How about “tore it apart”?
Nice! Fits the rhyme and the meter perfectly.
I sing it as “Later on we’ll perspire as we sit in the fire…”
Cold Outside is rapey. Santa Baby is sexy. There is no question left unanswered It is as blatant as a song about sex as a song can be (any song, not just a Christmas song, even more so than like “I want to f__k you like an animal”)
Well, traveling but why over a fountain? Maybe they should have taken their eyes off the star for a minute and traversed around it.
What are you talking about? It’s right here at the beginning of this documentary.
.
There are many celestial objects which never set because they’re close to the celestial pole (specifically, their declination, i.e. their angular distance from the celestial equator, is more than 90° minus the observer’s latitude). Such objects are called circumpolar. Of course they still appear to move around on the sky as the Earth rotates, but if you pick one with a reasonably large declination, the angular range within which they move won’t be that wide, especially if you only consider night hours, since you wouldn’t worry about them during daylight anyway.
Last Christmas, she slept with him, and then the next day, he slept with someone else. I thought that was pretty obvious.
True enough, but the magi supposedly came from the east, and following a circumpolar star would take them primarily northward.

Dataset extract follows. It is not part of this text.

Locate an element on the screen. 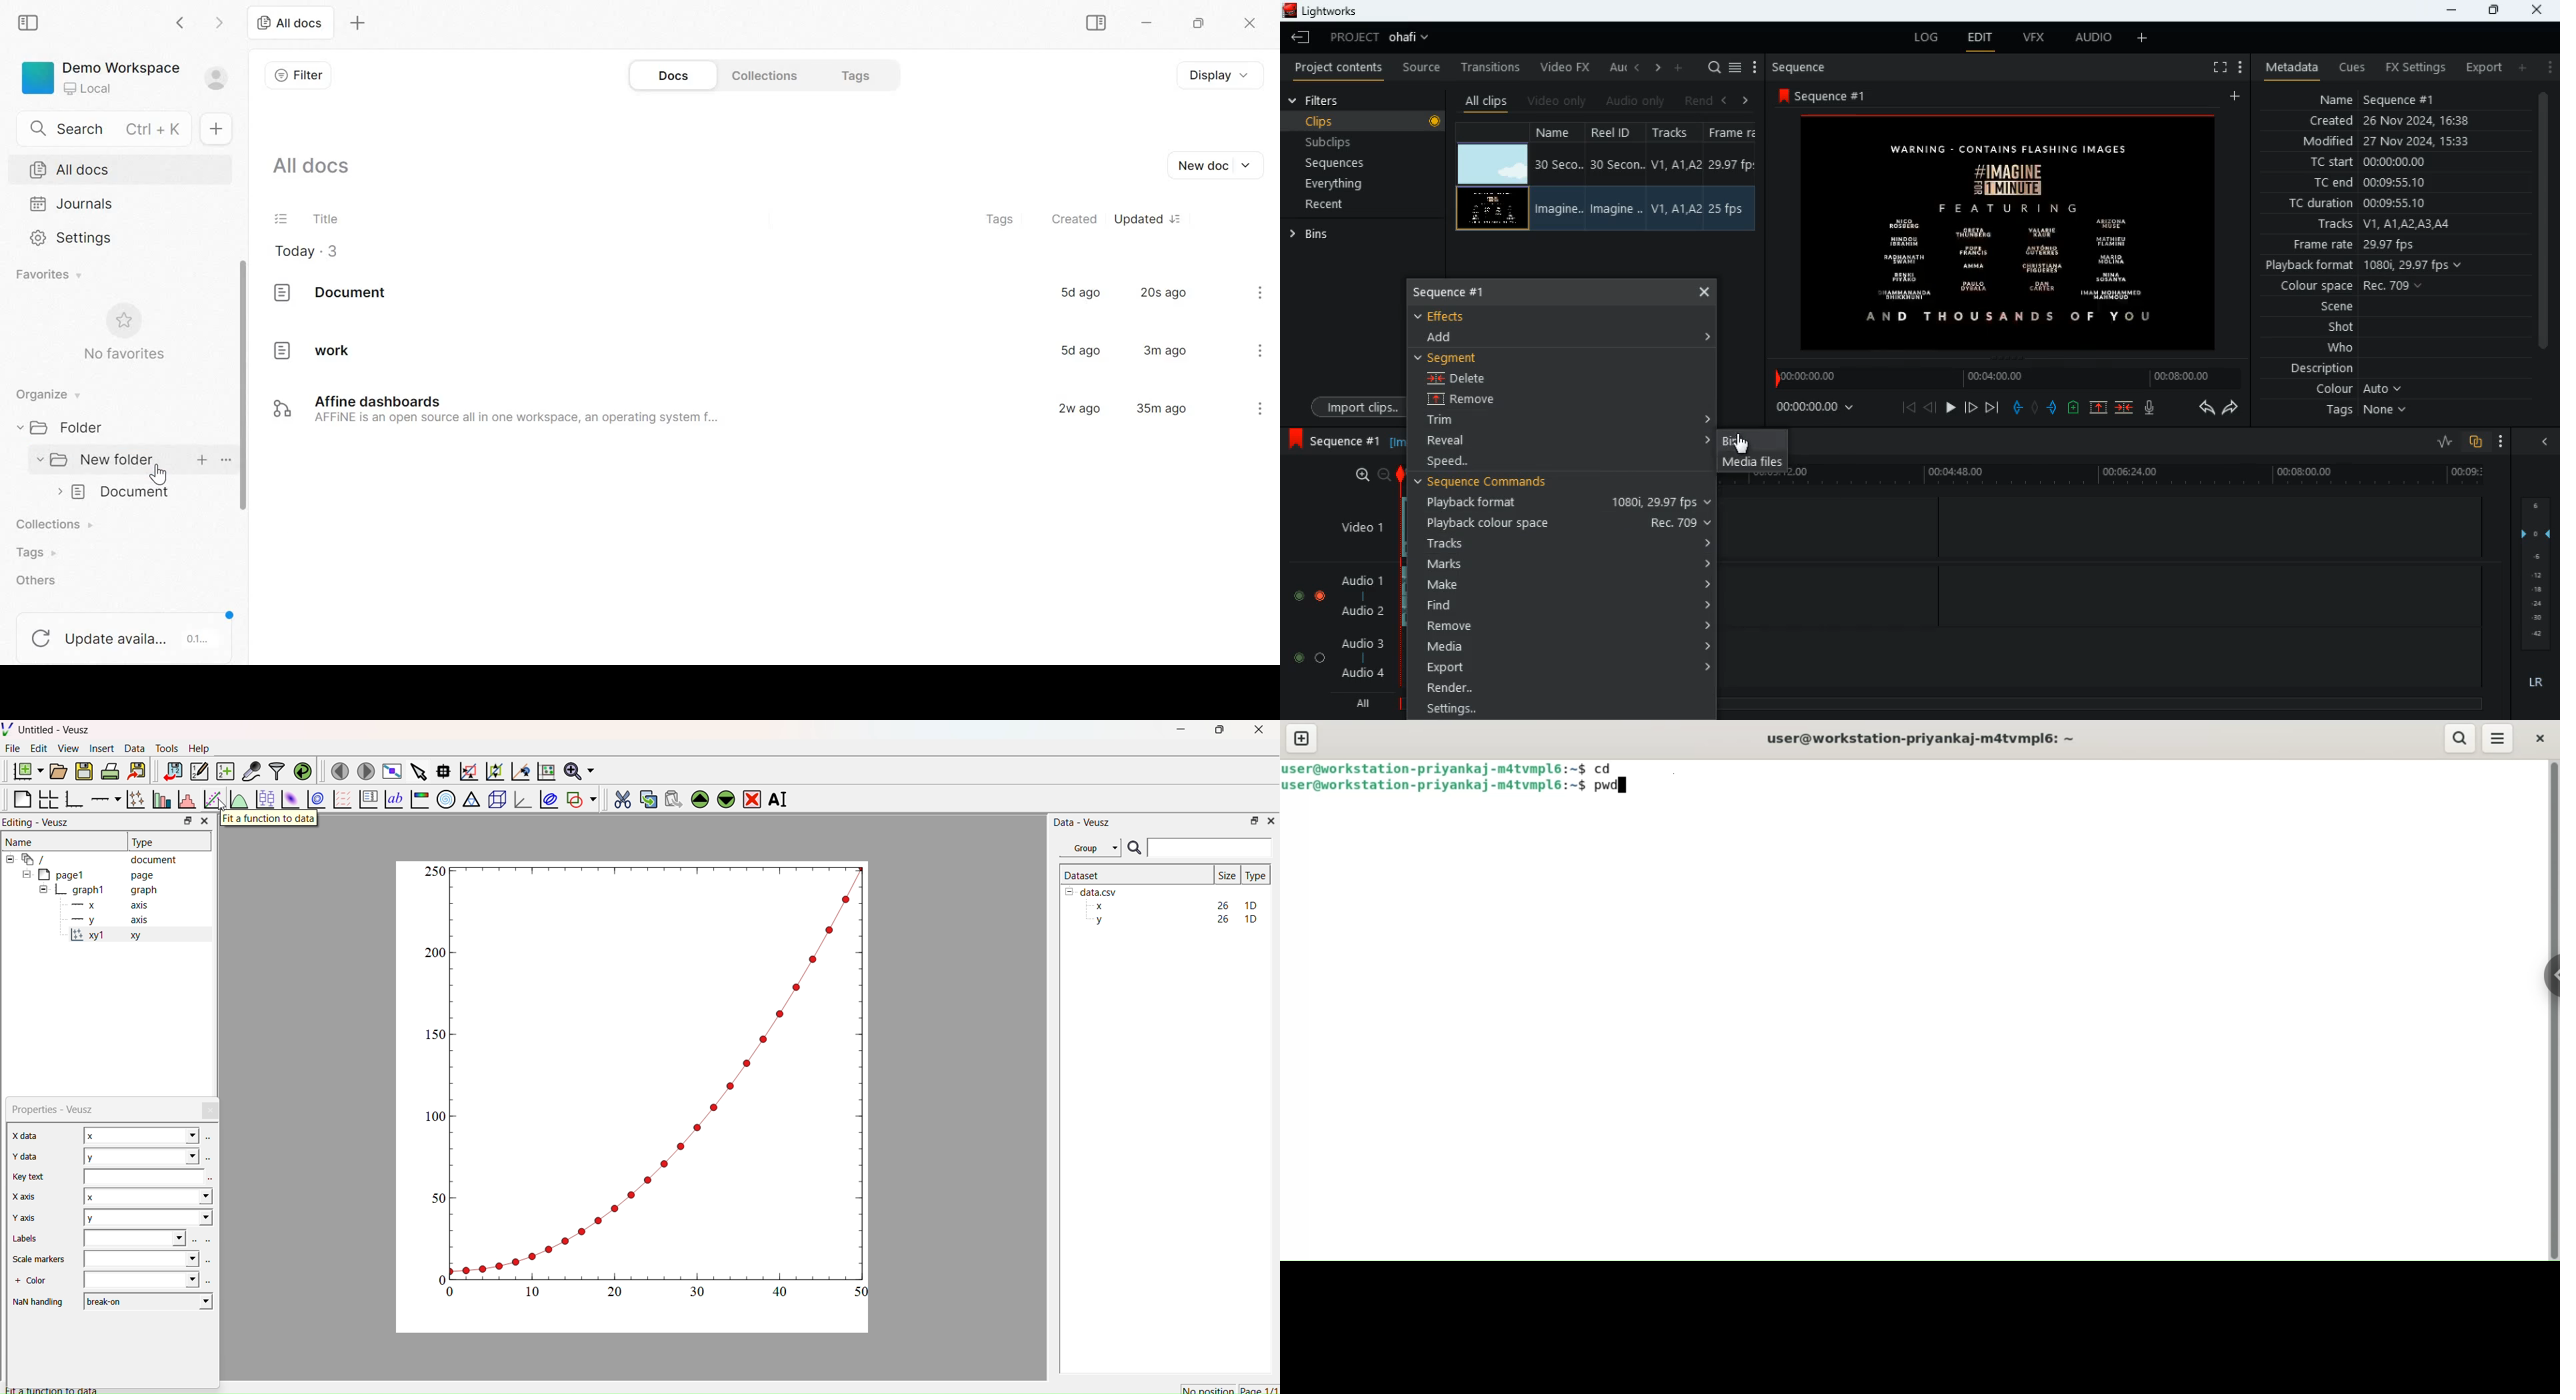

This debate is probably a bit of a hijack for this thread, but I’m still pointing out that the story of the magi is one of those biblical narratives that are radically different from the way everybody remembers them after two thousand years of Christian tradition. The biblical text in Matthew 2 does not say that the magi (the number of which is never mentioned) followed the star all the way from the east. Rather, they saw a star rise, interpreted it as a sign that the king had been born, and took this as motivation to go to Jerusalem to look for the king. Herod’s advisors (Herod the Great, not his son Herod Antipas, who would, according to the Bible, go on to sentence Jesus to death thirty-odd years later) concluded from a passage in Micah that the king must have been born in Bethlehem. So the magi set off to Bethlehem, just a few miles from Jerusalem, and only then did they follow the star as a guide.
No, it is not. We have had this discussion here.
And there is not a consensus on that, much less unanimity. Some people feel it’s cringey and rapey, and some feel it’s just fine. Just because you don’t feel it’s a cringey, rapey song, doesn’t make you right.
If that poster had stated it as an opinion- sure. But as a bare fact, it is incorrect.
This is a silly, lighthearted thread about Christmas songs with weird lyrics. It’s all opinion.
“rape” is neither silly or lighthearted.
No, it’s not, and I should not have phrased it in that way. The point still stands that this thread isn’t really about statements of irrefutable fact.
To add on that, naming the magi Caspar, Melchior and Balthazar also happened long after the gospels had been written, though I don’t exactly know the origin of those names. And though there might be some bones in the three kings shrine in the Cologne Cathedral (that Kaiser Barbarossa stole from Milano in the 13th century), I’m sure they’re not from magi following a star.
I thought maybe it should be “threw it away,” which makes a little more sense than “gave it away”.
Over the river and through the woods…" What river, and what woods?
Well, the house is right on the bank of the Mystic River north of Boston. I live about a quarter-mile away. I heard somewhere that it’s a bit dishonest, since the woman who wrote the poem (before it was set to music) lived on the same side of the river.
It’s claimed that Jingle Bells was inspired by sleigh races held about a half-mile away, but that seems to be somewhat disputed.
So Jane gave John her heart = slept with him. The next day he slept with Mary. What does that have to do with Jane’s heart, which is presumably is the “it” he gave away?
I suspect I’m being too literal here, but I really don’t get it.